• What you are asked to do: In the data that follows, give the number of lines containing the word "screenshot". Offer no additional comment.

Extracted data entries:

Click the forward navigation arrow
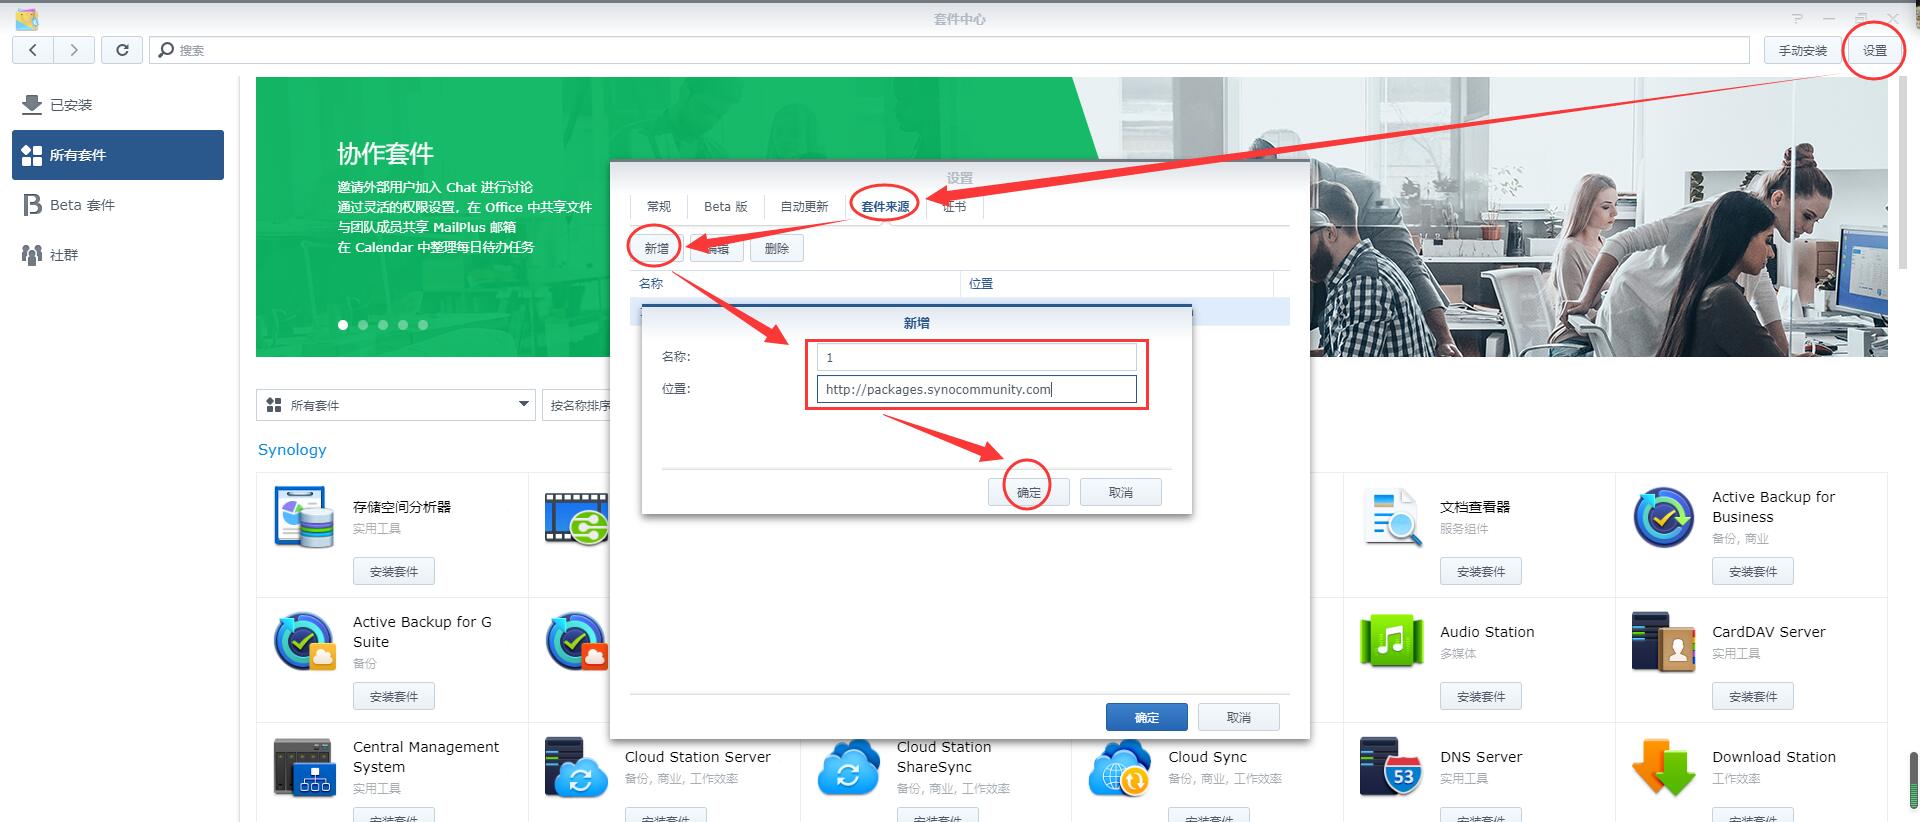 74,50
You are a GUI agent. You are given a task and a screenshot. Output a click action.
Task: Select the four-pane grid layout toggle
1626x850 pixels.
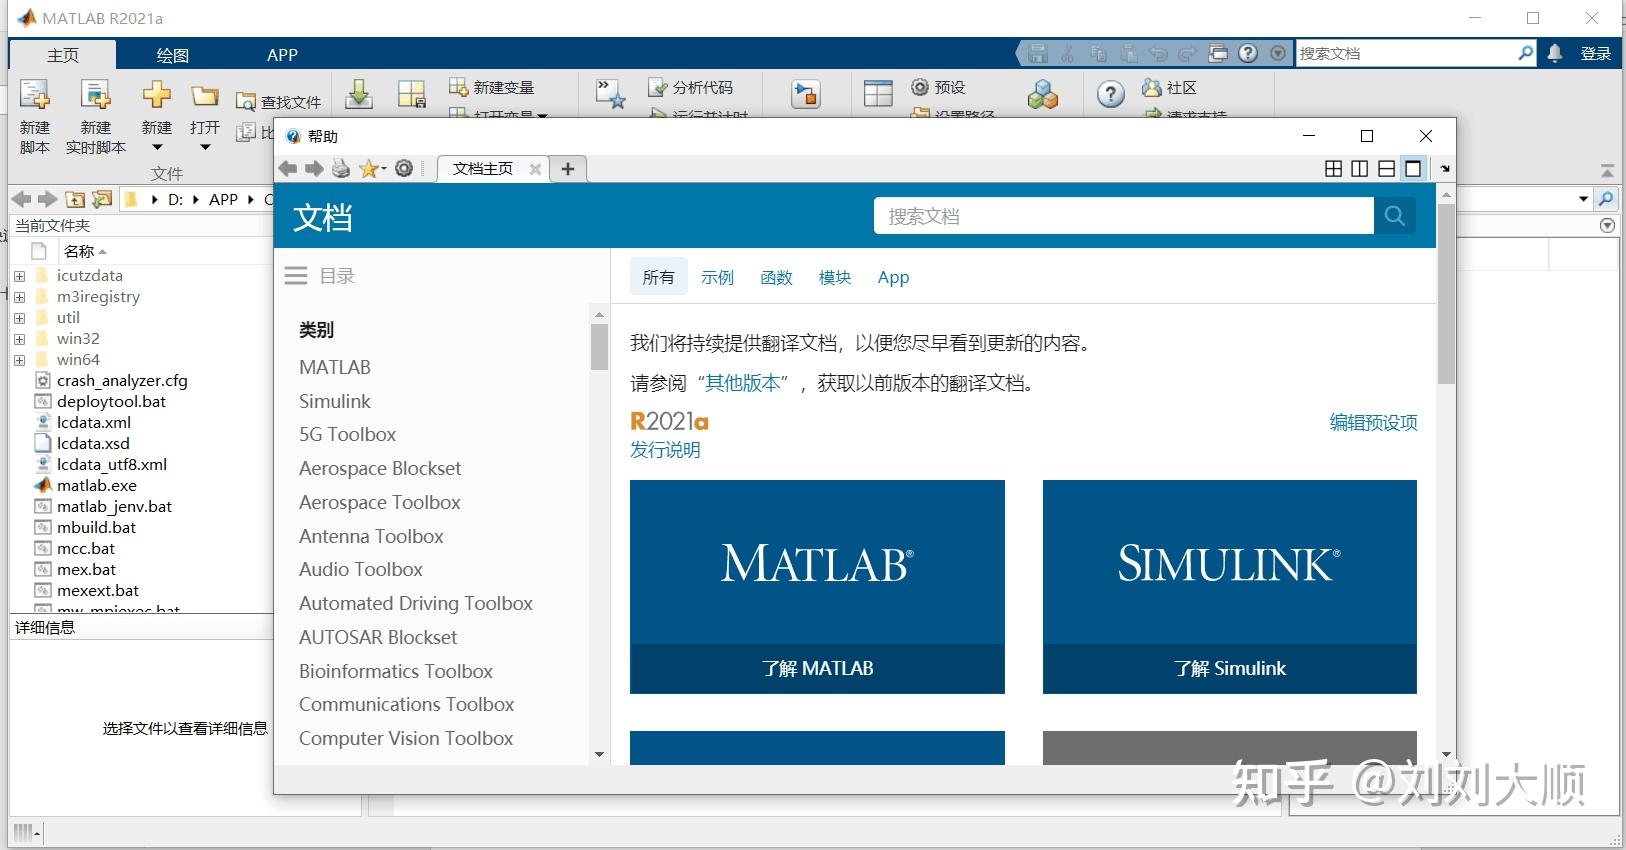click(x=1333, y=169)
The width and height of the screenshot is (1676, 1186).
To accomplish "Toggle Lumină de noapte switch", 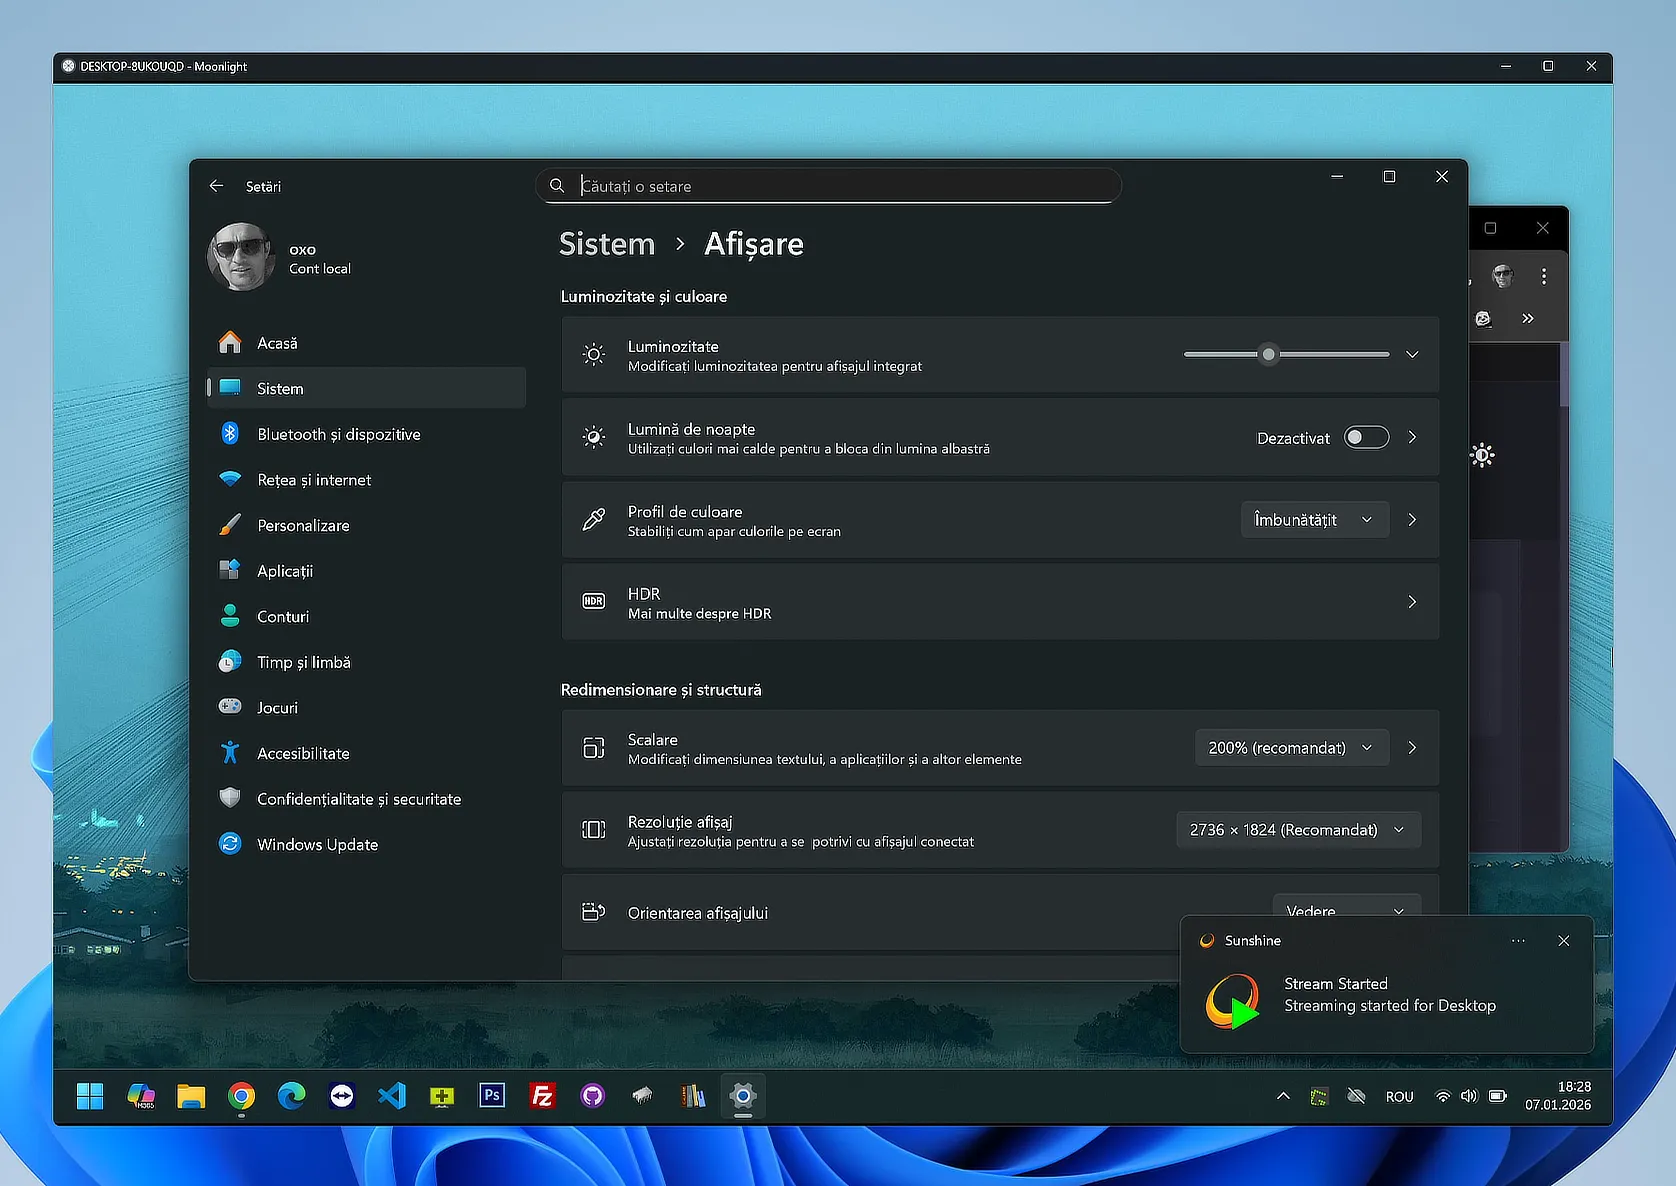I will point(1366,437).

• Completed exercise: 2